• [TASK]: Provide the material again, with every line intact and exact.

+++ RECORDS PROVIDED

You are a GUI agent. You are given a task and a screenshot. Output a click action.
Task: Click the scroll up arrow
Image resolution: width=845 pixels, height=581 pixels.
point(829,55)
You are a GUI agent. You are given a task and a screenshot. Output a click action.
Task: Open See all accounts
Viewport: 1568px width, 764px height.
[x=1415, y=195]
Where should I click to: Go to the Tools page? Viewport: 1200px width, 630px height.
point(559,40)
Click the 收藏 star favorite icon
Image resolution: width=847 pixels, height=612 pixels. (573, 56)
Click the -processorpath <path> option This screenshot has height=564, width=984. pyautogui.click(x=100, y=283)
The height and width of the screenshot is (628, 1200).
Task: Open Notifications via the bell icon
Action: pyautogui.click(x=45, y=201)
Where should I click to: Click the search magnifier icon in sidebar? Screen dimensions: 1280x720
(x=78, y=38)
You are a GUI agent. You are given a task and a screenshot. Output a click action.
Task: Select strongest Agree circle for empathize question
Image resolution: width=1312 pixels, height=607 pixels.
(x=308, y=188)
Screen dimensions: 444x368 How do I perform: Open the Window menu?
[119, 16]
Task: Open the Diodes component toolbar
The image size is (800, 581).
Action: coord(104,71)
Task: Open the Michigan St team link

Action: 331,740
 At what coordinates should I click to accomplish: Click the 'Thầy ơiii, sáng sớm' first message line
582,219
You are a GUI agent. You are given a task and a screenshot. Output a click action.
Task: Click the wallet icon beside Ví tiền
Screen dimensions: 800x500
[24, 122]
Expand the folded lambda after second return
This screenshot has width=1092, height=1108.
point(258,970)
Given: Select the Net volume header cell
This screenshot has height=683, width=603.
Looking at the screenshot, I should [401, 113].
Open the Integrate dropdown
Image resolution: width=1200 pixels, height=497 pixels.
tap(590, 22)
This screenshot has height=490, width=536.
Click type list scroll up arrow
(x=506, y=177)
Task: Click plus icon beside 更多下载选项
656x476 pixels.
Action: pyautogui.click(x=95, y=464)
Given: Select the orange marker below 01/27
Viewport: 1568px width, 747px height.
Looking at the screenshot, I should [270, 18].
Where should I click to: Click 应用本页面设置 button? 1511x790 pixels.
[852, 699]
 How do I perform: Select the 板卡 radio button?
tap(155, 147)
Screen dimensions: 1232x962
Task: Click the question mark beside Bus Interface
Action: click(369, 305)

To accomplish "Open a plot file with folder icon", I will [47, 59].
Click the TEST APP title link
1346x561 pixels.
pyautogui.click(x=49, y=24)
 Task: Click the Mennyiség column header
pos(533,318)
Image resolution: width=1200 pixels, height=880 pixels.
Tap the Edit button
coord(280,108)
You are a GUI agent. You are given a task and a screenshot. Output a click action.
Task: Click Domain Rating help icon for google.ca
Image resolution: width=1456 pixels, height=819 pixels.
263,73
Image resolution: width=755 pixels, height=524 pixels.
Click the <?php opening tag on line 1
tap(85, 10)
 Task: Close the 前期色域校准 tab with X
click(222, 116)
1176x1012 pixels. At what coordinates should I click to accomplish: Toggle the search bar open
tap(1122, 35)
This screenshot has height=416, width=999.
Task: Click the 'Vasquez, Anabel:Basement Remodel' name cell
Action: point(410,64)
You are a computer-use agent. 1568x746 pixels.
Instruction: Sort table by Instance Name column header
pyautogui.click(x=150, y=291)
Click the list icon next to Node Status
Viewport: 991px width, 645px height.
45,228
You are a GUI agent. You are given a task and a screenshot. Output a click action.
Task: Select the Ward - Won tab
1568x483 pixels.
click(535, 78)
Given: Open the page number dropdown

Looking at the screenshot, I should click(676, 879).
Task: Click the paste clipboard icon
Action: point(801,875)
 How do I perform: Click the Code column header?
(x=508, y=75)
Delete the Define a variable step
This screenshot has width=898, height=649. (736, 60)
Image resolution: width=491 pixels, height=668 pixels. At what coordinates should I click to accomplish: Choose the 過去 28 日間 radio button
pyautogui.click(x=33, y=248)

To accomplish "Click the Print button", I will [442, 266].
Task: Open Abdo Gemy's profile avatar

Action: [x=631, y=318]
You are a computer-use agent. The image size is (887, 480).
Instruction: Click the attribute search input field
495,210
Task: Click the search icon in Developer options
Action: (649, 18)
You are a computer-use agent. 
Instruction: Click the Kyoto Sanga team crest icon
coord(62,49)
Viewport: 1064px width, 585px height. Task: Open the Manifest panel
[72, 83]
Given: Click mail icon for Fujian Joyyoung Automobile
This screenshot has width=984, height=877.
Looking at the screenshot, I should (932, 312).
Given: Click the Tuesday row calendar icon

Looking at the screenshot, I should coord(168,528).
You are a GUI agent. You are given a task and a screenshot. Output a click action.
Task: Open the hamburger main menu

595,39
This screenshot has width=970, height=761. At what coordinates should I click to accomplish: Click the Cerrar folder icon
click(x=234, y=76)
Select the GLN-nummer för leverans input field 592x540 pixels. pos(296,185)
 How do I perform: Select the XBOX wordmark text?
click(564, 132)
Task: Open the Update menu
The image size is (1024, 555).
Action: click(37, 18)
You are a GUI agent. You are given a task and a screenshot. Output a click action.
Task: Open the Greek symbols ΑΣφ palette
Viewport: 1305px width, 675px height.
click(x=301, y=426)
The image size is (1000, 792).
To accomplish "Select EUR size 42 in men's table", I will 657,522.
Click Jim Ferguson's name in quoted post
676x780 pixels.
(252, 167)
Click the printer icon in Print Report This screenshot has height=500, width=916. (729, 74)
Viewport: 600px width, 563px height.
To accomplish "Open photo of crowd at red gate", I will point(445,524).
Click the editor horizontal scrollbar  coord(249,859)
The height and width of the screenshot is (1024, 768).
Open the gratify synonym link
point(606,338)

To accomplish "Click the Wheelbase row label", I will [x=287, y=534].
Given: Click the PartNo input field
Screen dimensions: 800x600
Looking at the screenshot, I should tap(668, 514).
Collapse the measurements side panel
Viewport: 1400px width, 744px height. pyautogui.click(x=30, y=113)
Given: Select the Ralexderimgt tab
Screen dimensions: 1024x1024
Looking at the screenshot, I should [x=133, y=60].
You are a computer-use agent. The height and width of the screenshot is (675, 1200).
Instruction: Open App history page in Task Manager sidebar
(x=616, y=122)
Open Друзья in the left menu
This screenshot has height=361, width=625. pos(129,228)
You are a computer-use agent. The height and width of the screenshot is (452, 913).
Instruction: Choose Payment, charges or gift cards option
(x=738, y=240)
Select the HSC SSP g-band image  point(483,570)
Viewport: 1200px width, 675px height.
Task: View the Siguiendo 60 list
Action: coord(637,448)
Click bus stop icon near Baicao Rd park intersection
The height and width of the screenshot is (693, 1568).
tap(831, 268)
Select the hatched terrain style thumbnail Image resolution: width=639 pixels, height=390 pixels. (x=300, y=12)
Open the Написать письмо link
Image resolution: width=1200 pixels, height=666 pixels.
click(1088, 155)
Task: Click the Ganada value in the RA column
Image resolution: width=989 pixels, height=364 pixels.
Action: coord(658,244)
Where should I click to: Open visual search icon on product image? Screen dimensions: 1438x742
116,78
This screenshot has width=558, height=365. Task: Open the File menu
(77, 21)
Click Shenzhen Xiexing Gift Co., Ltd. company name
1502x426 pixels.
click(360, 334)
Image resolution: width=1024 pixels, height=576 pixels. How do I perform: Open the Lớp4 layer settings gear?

++++++

• [THE ANSWER]:
You are a GUI agent. You are given a task and a screenshot. Output a click action.
Task: Click the scroll up arrow
Image resolution: width=845 pixels, height=581 pixels.
point(829,55)
You are a GUI agent. You are given a task and a screenshot. Output a click action.
Task: Open See all accounts
Viewport: 1568px width, 764px height.
[x=1415, y=195]
Where should I click to: Go to the Tools page? Viewport: 1200px width, 630px height.
point(559,40)
Click the 收藏 star favorite icon
Image resolution: width=847 pixels, height=612 pixels. (573, 56)
Click the -processorpath <path> option This screenshot has height=564, width=984. pyautogui.click(x=100, y=283)
The height and width of the screenshot is (628, 1200).
Task: Open Notifications via the bell icon
Action: pyautogui.click(x=45, y=201)
Where should I click to: Click the search magnifier icon in sidebar? Screen dimensions: 1280x720
(x=78, y=38)
You are a GUI agent. You are given a task and a screenshot. Output a click action.
Task: Select strongest Agree circle for empathize question
Image resolution: width=1312 pixels, height=607 pixels.
(x=308, y=188)
Screen dimensions: 444x368 How do I perform: Open the Window menu?
[119, 16]
Task: Open the Diodes component toolbar
The image size is (800, 581).
Action: coord(104,71)
Task: Open the Michigan St team link

Action: 331,740
 At what coordinates should I click to accomplish: Click the 'Thầy ơiii, sáng sớm' first message line
582,219
You are a GUI agent. You are given a task and a screenshot. Output a click action.
Task: Click the wallet icon beside Ví tiền
Screen dimensions: 800x500
[24, 122]
Expand the folded lambda after second return
This screenshot has width=1092, height=1108.
point(258,970)
Given: Select the Net volume header cell
This screenshot has height=683, width=603.
Looking at the screenshot, I should [401, 113].
Open the Integrate dropdown
Image resolution: width=1200 pixels, height=497 pixels.
tap(590, 22)
This screenshot has height=490, width=536.
Click type list scroll up arrow
(x=506, y=177)
Task: Click plus icon beside 更多下载选项
656x476 pixels.
Action: pyautogui.click(x=95, y=464)
Given: Select the orange marker below 01/27
Viewport: 1568px width, 747px height.
Looking at the screenshot, I should [270, 18].
Where should I click to: Click 应用本页面设置 button? 1511x790 pixels.
[852, 699]
 How do I perform: Select the 板卡 radio button?
tap(155, 147)
Screen dimensions: 1232x962
Task: Click the question mark beside Bus Interface
Action: click(369, 305)

To accomplish "Open a plot file with folder icon", I will [47, 59].
Click the TEST APP title link
1346x561 pixels.
pyautogui.click(x=49, y=24)
 Task: Click the Mennyiség column header
pos(533,318)
Image resolution: width=1200 pixels, height=880 pixels.
Tap the Edit button
coord(280,108)
You are a GUI agent. You are given a task and a screenshot. Output a click action.
Task: Click Domain Rating help icon for google.ca
Image resolution: width=1456 pixels, height=819 pixels.
263,73
Image resolution: width=755 pixels, height=524 pixels.
Click the <?php opening tag on line 1
tap(85, 10)
 Task: Close the 前期色域校准 tab with X
click(222, 116)
1176x1012 pixels. At what coordinates should I click to accomplish: Toggle the search bar open
tap(1122, 35)
This screenshot has height=416, width=999.
Task: Click the 'Vasquez, Anabel:Basement Remodel' name cell
Action: point(410,64)
You are a computer-use agent. 1568x746 pixels.
Instruction: Sort table by Instance Name column header
pyautogui.click(x=150, y=291)
Click the list icon next to Node Status
Viewport: 991px width, 645px height.
45,228
You are a GUI agent. You are given a task and a screenshot. Output a click action.
Task: Select the Ward - Won tab
1568x483 pixels.
click(535, 78)
Given: Open the page number dropdown

Looking at the screenshot, I should click(676, 879).
Task: Click the paste clipboard icon
Action: point(801,875)
 How do I perform: Click the Code column header?
(x=508, y=75)
Delete the Define a variable step
This screenshot has width=898, height=649. (736, 60)
Image resolution: width=491 pixels, height=668 pixels. At what coordinates should I click to accomplish: Choose the 過去 28 日間 radio button
pyautogui.click(x=33, y=248)

To accomplish "Click the Print button", I will [442, 266].
Task: Open Abdo Gemy's profile avatar

Action: [x=631, y=318]
You are a computer-use agent. The image size is (887, 480).
Instruction: Click the attribute search input field
495,210
Task: Click the search icon in Developer options
Action: (649, 18)
You are a computer-use agent. 
Instruction: Click the Kyoto Sanga team crest icon
coord(62,49)
Viewport: 1064px width, 585px height. Task: Open the Manifest panel
[72, 83]
Given: Click mail icon for Fujian Joyyoung Automobile
This screenshot has width=984, height=877.
Looking at the screenshot, I should (932, 312).
Given: Click the Tuesday row calendar icon

Looking at the screenshot, I should coord(168,528).
You are a GUI agent. You are given a task and a screenshot. Output a click action.
Task: Open the hamburger main menu

595,39
This screenshot has width=970, height=761. At what coordinates should I click to accomplish: Click the Cerrar folder icon
click(x=234, y=76)
Select the GLN-nummer för leverans input field 592x540 pixels. pos(296,185)
 How do I perform: Select the XBOX wordmark text?
click(564, 132)
Task: Open the Update menu
The image size is (1024, 555).
Action: click(37, 18)
You are a GUI agent. You are given a task and a screenshot. Output a click action.
Task: Open the Greek symbols ΑΣφ palette
Viewport: 1305px width, 675px height.
click(x=301, y=426)
The image size is (1000, 792).
To accomplish "Select EUR size 42 in men's table", I will 657,522.
Click Jim Ferguson's name in quoted post
676x780 pixels.
(252, 167)
Click the printer icon in Print Report This screenshot has height=500, width=916. (729, 74)
Viewport: 600px width, 563px height.
To accomplish "Open photo of crowd at red gate", I will point(445,524).
Click the editor horizontal scrollbar  coord(249,859)
The height and width of the screenshot is (1024, 768).
Open the gratify synonym link
point(606,338)

To accomplish "Click the Wheelbase row label", I will [x=287, y=534].
Given: Click the PartNo input field
Screen dimensions: 800x600
Looking at the screenshot, I should tap(668, 514).
Collapse the measurements side panel
Viewport: 1400px width, 744px height. pyautogui.click(x=30, y=113)
Given: Select the Ralexderimgt tab
Screen dimensions: 1024x1024
Looking at the screenshot, I should [x=133, y=60].
You are a computer-use agent. The height and width of the screenshot is (675, 1200).
Instruction: Open App history page in Task Manager sidebar
(x=616, y=122)
Open Друзья in the left menu
This screenshot has height=361, width=625. pos(129,228)
You are a computer-use agent. The height and width of the screenshot is (452, 913).
Instruction: Choose Payment, charges or gift cards option
(x=738, y=240)
Select the HSC SSP g-band image  point(483,570)
Viewport: 1200px width, 675px height.
Task: View the Siguiendo 60 list
Action: coord(637,448)
Click bus stop icon near Baicao Rd park intersection
The height and width of the screenshot is (693, 1568).
tap(831, 268)
Select the hatched terrain style thumbnail Image resolution: width=639 pixels, height=390 pixels. (x=300, y=12)
Open the Написать письмо link
Image resolution: width=1200 pixels, height=666 pixels.
click(1088, 155)
Task: Click the Ganada value in the RA column
Image resolution: width=989 pixels, height=364 pixels.
Action: coord(658,244)
Where should I click to: Open visual search icon on product image? Screen dimensions: 1438x742
116,78
This screenshot has width=558, height=365. Task: Open the File menu
(77, 21)
Click Shenzhen Xiexing Gift Co., Ltd. company name
1502x426 pixels.
click(360, 334)
Image resolution: width=1024 pixels, height=576 pixels. How do I perform: Open the Lớp4 layer settings gear?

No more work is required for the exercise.